Hey everybody! First time poster here! I am planning on purchasing darkroom equipment and am looking for advice. There are two people in my area selling complete setups and I would like your opinions on which one would be the best purchase! One is a slightly more complete setup with a Beseler 45MCRX and the other includes slightly less equipment with a Durst F60 enlarger(cheaper option). 

I'd really appreciate your input! Here are my options:

Beseler 45MCRX, $475- Beseler Enlarger Complete Darkroom All The Fixins

Durst F60, $150- Darkroom Setup with Durst F60 Enlarger.

Would you all consider the extra expense of the Beseler 45MCRX kit to be worth it? Thank you so much!!!!!!


----------



## 480sparky (Dec 14, 2020)

If you're planning on getting into large-format, then spring for the Beseler.


----------



## ac12 (Dec 14, 2020)

I would.

I see a lens on the Beseler, but there is no mention of lenses, lens boards, and negative carriers.  These can add up $$$ fast, if you don't have the lens and negative carriers that you need.  Been there, done that, $$$.

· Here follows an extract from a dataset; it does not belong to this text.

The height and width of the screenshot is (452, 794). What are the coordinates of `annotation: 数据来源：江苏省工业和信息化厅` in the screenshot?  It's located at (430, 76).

If you go Durst, I would personally get a better model than the F models.  The M601 would be my minimum of the 6x6 Durst enlargers.  
The listing only mentions a 50mm lens, so you are only setup for 35mm film.
Find the instruction manual for the F60 and STUDY it, to determine what parts you will need for any other film format.
Warning, Durst is long out of the enlarger business, and spare parts can be/is difficult and expensive to find, in the US.  Easier if you are Europe.  Been there, done that, with a large format Durst, $$$.

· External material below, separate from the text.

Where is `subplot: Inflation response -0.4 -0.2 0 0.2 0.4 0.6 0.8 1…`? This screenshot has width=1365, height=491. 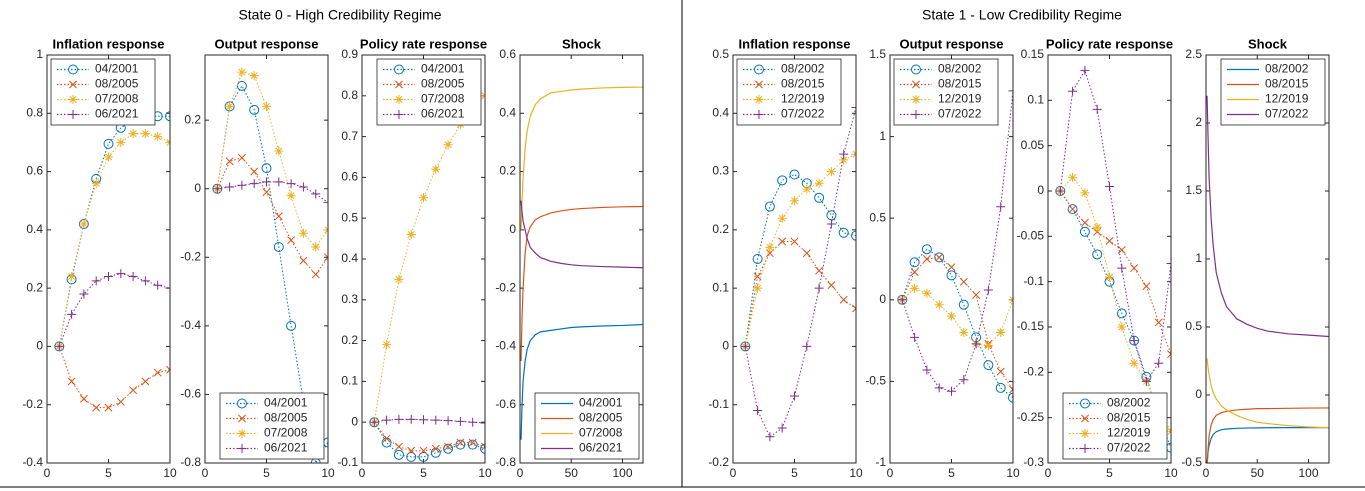
subplot: Inflation response -0.4 -0.2 0 0.2 0.4 0.6 0.8 1… is located at coordinates (100, 258).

But logistics may also come into play, the Beseler is BIGGER and HEAVIER than the Durst.
The Durst would be better for a temporary darkroom.


----------



## webestang64 (Dec 15, 2020)

Go with the Beseler regardless. Those things are build like tanks.


----------



## compur (Dec 16, 2020)

Offer $50 for the F60. It's unlikely the seller will ever get more than that for it. It's a compact enlarger for 35mm which is a good place to start with darkroom work. It includes a lens and some other things you'll need.


----------



## z bob (Jan 14, 2021)

looks like neg carriers for 35 and med format in the last pic. also has a nice selection of trays and that model of Beseler you can still get parts fairly easy. If you ever need any. I think the Besler package is the better deal.


----------



## Original katomi (Jan 14, 2021)

Ask to see the front element of the lens,
From experience front of the lend gets touched whilst focusing in the dark


----------



## ac12 (Jan 14, 2021)

Original katomi said:


> Ask to see the front element of the lens,
> From experience front of the lend gets touched whilst focusing in the dark



he he, and people ask why I put a lens hood on my enlarging lens.
To keep my finger away from the front element.


----------